Lembaga-lembaga dan institusi-institusi kita hanya menyandang nama agama. Identitas agama digunakan oleh pengusaha dan pedagang bagi usaha mereka, warung mereka. Digunakan oleh para politisi sebagai asas partai mereka. Bahkan pembela para penjahat pun menggunakannya secara bebas. Tidak ada yang menegur mereka? Kenapa? Karena, kita semua melakukan kesalahan yang sama. Kita semua, sama-sama gila!
Agama adalah Rahmat bagi seluruh Alam.
Alas, sayang, kita belum beragama…. Kita belum merasakan Rahmat-Nya….. Turunnya Hujan Berkah tidak memberi manfaat apa-apa kepada kita, karena kita berdiri tegak seperti gunung, bukit. Kita tetap gundul.

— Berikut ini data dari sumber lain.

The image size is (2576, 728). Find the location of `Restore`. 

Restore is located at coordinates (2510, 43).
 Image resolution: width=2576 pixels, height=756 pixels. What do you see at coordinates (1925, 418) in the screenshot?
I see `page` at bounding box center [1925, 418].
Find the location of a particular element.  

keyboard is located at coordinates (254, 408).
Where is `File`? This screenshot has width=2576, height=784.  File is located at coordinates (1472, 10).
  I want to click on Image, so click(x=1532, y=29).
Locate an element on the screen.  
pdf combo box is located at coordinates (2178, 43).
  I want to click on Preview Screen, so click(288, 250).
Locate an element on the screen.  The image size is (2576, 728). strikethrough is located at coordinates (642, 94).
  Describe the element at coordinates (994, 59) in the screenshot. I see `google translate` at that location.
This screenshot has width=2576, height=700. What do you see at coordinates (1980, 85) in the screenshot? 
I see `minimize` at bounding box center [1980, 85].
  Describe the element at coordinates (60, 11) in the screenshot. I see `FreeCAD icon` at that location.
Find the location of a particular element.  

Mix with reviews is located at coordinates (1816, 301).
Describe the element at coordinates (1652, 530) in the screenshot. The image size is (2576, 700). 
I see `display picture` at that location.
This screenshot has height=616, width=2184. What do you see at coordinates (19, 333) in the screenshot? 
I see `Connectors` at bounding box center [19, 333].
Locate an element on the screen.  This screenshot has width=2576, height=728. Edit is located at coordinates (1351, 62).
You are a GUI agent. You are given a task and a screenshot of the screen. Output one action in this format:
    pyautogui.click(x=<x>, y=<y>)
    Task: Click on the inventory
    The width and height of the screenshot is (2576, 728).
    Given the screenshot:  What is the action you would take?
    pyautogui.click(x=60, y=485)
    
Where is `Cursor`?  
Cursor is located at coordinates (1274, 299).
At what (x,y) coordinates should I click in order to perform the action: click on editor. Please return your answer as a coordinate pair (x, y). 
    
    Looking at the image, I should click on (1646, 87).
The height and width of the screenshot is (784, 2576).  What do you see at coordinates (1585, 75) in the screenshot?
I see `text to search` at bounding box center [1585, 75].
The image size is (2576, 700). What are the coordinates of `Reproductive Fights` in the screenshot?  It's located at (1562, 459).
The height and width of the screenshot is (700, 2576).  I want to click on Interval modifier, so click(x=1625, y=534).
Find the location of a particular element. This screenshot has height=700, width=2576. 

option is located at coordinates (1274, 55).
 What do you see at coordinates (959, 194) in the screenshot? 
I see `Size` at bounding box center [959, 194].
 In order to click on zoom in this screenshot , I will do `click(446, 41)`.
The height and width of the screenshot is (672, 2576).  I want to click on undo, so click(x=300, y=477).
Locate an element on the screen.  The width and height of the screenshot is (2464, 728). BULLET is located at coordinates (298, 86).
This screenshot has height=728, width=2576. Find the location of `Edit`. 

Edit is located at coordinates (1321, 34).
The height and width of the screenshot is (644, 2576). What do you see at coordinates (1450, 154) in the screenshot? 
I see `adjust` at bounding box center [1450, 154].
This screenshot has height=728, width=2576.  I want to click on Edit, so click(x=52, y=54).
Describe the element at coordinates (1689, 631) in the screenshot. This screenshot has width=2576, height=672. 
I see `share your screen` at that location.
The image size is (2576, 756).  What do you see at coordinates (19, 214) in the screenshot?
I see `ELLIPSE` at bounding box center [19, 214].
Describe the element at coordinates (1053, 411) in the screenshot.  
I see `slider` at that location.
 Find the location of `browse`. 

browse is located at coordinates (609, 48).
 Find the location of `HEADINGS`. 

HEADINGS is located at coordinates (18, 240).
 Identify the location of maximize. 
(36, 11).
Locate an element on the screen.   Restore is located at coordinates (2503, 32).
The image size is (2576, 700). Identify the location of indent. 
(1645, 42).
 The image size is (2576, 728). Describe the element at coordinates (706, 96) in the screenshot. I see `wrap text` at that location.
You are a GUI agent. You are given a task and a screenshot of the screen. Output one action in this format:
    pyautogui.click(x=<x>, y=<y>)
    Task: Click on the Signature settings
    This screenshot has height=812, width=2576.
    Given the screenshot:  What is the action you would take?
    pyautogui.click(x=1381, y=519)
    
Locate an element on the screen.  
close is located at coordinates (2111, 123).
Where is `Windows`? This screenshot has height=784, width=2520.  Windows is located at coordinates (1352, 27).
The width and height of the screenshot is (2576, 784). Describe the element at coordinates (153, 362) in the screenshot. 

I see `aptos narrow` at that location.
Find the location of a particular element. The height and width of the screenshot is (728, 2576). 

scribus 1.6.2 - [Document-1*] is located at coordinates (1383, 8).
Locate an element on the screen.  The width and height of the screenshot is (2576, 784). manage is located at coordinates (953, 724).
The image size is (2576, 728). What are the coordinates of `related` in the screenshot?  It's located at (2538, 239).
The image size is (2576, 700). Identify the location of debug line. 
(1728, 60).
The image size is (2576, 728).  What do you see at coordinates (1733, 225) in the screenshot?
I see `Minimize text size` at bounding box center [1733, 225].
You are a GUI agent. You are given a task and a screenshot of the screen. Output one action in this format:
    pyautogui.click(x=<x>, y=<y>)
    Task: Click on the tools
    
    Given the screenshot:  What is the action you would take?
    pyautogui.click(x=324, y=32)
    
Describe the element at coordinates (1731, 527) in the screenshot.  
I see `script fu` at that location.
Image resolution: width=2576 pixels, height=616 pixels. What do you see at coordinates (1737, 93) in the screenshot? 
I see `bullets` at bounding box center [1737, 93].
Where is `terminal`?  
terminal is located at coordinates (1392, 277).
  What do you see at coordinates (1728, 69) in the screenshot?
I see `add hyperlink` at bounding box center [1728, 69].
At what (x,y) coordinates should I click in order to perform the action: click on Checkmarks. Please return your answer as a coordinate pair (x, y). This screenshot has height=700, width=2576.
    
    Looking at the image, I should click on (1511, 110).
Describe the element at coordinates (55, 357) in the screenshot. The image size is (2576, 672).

“Jadilah Lembah,” kata Lao Tze, “rendahkan dirimu, dan kau akan menjadi subur….. Air hujan akan menggenang, kau dapat menampungnya!” Kemudian, agama pun betul-betul menjadi Rahmat bagi Alam Semesta.
Agama manapun,
Agamamu dan Agamaku, Agama-Agama kita….. Agama yang merupakan jalan, dan setiap jalan menuju tujuan yang satu dan sama – Allah! Kau menyebutnya Allah, ada yang menyebutnya Bapa di Surga, Hyang Widhi, Tao, Buddha, Satnaam, Ahura Mazda, Gusti – apa saja – Ia Satu dan Sama.
Banyak Jalan, Satu Tujuan.
Namun, jangan pula berhenti di pinggir jalan sembari mengagung-agungkan semua jalan. Pilihlah salah satu diantaranya, dan mulailah berjalan…… Saat itu, Agama sungguh menjadi Rahmat bagimu. Bagiku. Bagi kita semua!